Flamengo, Vasco e Fluminense), os dois de Minas Gerais (Cruzeiro e Alético) e os dois do Rio Grande do Sul (Inter e Grêmio) são os times que se revezeram no top 4, ganhando a companhia do Athletico-PR no lugar do Bahia.

De fato, o Brasileirão tem mais variação nos títulos e nas primeiras posições. Porém, isso realmente quer dizer mais competitividade?

Diferença de pontos

Outro fator importante para medir a competitivadade no Brasileiro é a diferença de pontos. Assim, vemos se o campeão realmente teve ‘briga com os concorrentes’. Em 2016, o Palmeiras foi campeão com 80 pontos, frente aos 71 do Santos, vice. O terceiro, Flamengo, teve os mesmos 71 pontos, perdendo no número de vitórias. Já o quarto, Grêmio, ficou com 62.

Na temporada de 2017, o Corinthians venceu o torneio com 72 pontos, deixando o Palmeiras em segundo, com 63. O Santos veio logo em seguida com os mesmos 63, e o Grêmio, com 62. No ano seguinte, o Palmeiras foi campeão com 80 pontos, superando os 72 do Flamengo. Em terceiro, o Inter marcou 69, e o Grêmio, em quarto, 66.

Já no ano de 2019, o Flamengo foi campeão com ainda mais folga, chegando aos 90 pontos contra os 74 de Santos e Palmeiras, vice e terceiro colocado, respectivamente. O Grêmio fechou o G-4 com 65 pontos. As outras ligas europeias apresentaram a mesma lógica: um time se ‘desgarrou’ na frente e ganhou o título absoluto, deixando a ‘briga’ do segundo colocado para trás.

(Foto: Divulgação/LFC)

Algumas temporadas europeias mostraram disputas até bem mais competitivas, como a Premier League de 2018/19, quando o City ganhou por apenas 1 ponto à frente do Liverpool; e a Serie A 2019/20, em que a Juventus também ficou com apenas 1 ponto a mais do que a Internazionale.

Conclusão: o Brasileirão é mais competitivo do que as ligas da Europa?

 (Foto: Divulgação/Lucas Merçon)

De fato, historicamente o Brasileirão é mais competitivo do que as principais ligas europeias. A questão é que essa disputa não está mais no título, já que o histórico recente mostra que uma equipe liderou sozinha o campeonato e ganhou sem grande concorrência.

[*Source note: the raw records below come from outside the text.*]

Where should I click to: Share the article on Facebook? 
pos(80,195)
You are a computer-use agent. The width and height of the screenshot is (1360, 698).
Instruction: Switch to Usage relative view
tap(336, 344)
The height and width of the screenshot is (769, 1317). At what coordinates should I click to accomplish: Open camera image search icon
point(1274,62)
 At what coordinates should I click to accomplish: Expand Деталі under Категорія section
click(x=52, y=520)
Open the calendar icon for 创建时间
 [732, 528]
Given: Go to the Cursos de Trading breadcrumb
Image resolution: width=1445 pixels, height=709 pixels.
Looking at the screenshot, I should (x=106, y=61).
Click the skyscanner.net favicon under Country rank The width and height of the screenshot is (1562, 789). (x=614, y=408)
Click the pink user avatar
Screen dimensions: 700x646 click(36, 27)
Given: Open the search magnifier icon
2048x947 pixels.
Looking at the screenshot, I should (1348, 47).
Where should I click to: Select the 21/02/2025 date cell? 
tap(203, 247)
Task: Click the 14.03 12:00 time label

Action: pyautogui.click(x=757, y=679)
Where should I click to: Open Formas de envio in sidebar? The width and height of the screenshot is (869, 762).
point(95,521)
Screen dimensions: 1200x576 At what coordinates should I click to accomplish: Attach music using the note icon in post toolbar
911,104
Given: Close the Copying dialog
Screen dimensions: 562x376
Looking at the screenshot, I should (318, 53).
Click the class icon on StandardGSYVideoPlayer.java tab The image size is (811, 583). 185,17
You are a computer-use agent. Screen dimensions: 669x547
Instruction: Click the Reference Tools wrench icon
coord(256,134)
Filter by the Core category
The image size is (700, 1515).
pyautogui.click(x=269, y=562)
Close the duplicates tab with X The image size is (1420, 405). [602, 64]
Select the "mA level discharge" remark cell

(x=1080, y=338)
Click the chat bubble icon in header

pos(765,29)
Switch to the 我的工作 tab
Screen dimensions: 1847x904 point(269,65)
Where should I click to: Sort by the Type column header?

A alternância maior está nas outras posições do G-4, e não apenas por caráter técnico. Diferentemente de outras ligas, em que os times estão financeiramente estáveis, as equipes brasileiras passam por momentos financeiros delicidados. É comum que o time se lote de dívidas para ir bem em um ano e tenha um péssimo desempenho na temporada seguinte.

O Cruzeiro é o maior exemplo desta questão. Após ganhar dois títulos da Copa do Brasil, o time passou por escândalos administrativos e hoje está na Série B. Portanto, a alternância na Europa se dá mais por um equilíbrio entre as equipes. Já no Brasileirão, essa mudança nas primeiras posições acontece muito pela incapacidade de um time se manter estável por anos seguidos.